[Music illustration]
[Sidenote: The Mazurka.]
National color comes out more clearly in his Mazurkas. Unlike the Polonaise this was the dance of the common people, and even as conventionalized and poetically refined by Chopin there is still in the Mazurka some of the rude vigor which lies in its propulsive rhythm:
[Music illustration] or [Music illustration]
[Sidenote: The Krakowiak.]
The Krakowiak (French Cracovienne, Mr. Paderewski has a fascinating specimen in his “Humoresques de Concert,” op. 14) is a popular dance indigenous to the district of Cracow, whence its name. Its rhythmical elements are these:
[Music illustration] and [Music illustration]

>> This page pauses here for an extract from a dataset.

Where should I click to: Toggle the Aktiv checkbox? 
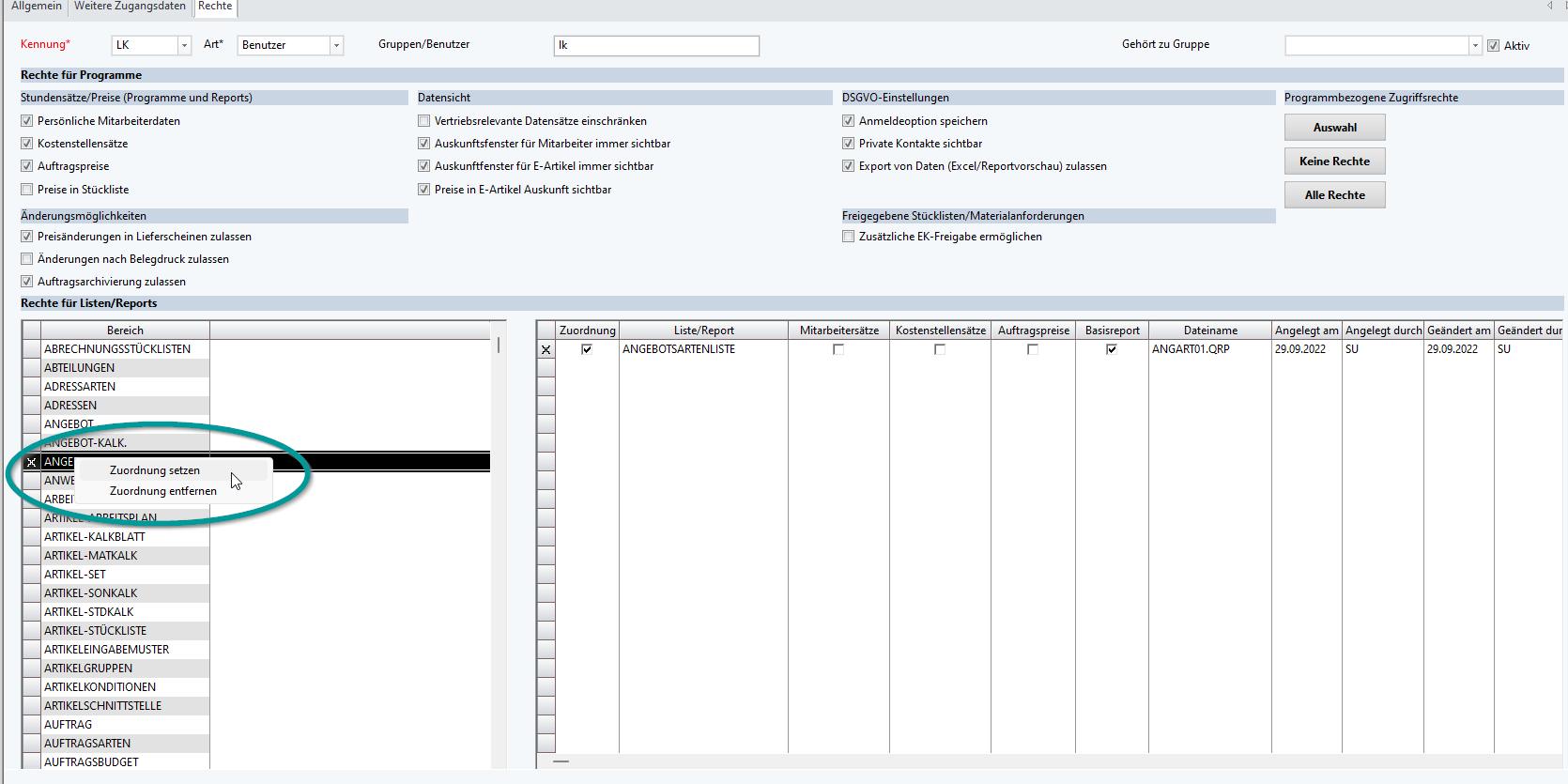(x=1493, y=46)
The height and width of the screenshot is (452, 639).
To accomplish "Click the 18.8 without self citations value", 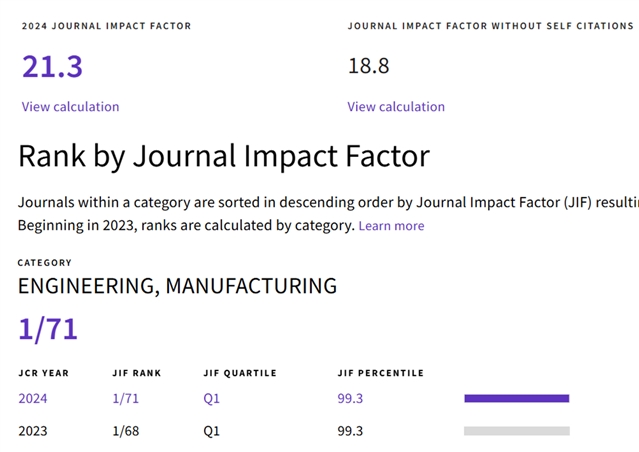I will point(368,67).
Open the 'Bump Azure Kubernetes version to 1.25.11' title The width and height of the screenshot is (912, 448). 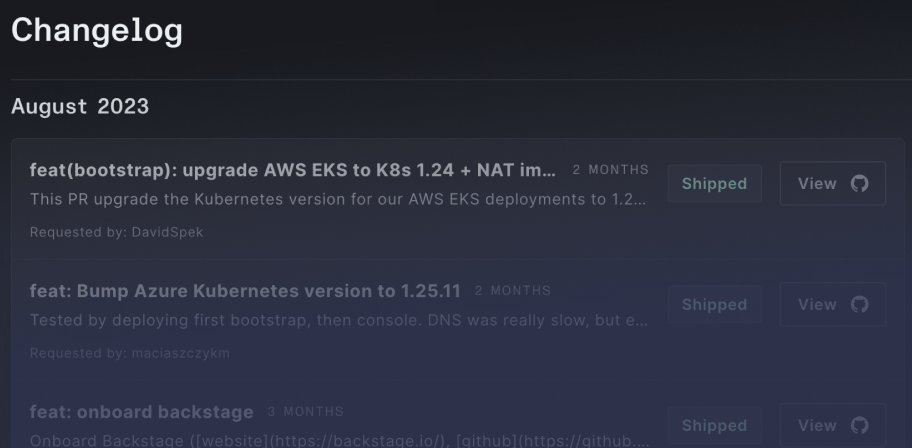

[Sidenote: Idiomatic music.]
[Sidenote: Content higher than idiom.]
In the music of this period there is noticeable a careful attention on the part of the composers to the peculiarities of the pianoforte. No music, save perhaps that of Liszt, is so idiomatic. Frequently in Beethoven the content of the music seems too great for the medium of expression; we feel that the thought would have had better expression had the master used the orchestra instead of the pianoforte. We may well pause a moment to observe the development of the instrument and its technique from then till now, but as condemnation has already been pronounced against excessive admiration of technique for technique’s sake, so now I would first utter a warning against our appreciation of the newer charm. “Idiomatic of the pianoforte” is a good enough phrase and a useful, indeed, but there is danger that if abused it may bring something like discredit to the instrument. It would be a pity if music, which contains the loftiest attributes of artistic beauty, should fail of appreciation simply because it had been observed that the pianoforte is not the most convenient, appropriate, or effective vehicle for its publication—a pity for the pianoforte, for therein would lie an exemplification of its imperfection. So, too, it would be a pity if the opinion should gain ground that music which had been clearly designed to meet the nature of the instrument was for that reason good pianoforte music, i.e., “idiomatic” music, irrespective of its content.
[Sidenote: Development of the pianoforte.]
In Beethoven’s day the pianoforte was still a feeble instrument compared with the grand of to-day. Its capacities were but beginning to be appreciated. Beethoven had to seek and invent effects which now are known to every amateur. The instrument which the English manufacturer Broadwood presented to him in 1817 had a compass of six octaves, and was a whole octave wider in range than Mozart’s pianoforte. In 1793 Clementi extended the key-board to five and a half octaves; six and a half octaves were reached in 1811, and seven in 1851. Since 1851 three notes have been added without material improvement to the instrument. This extension of compass, however, is far from being the most important improvement since the classic period. The growth in power, sonority, and tonal brilliancy has been much more marked, and of it Liszt made striking use.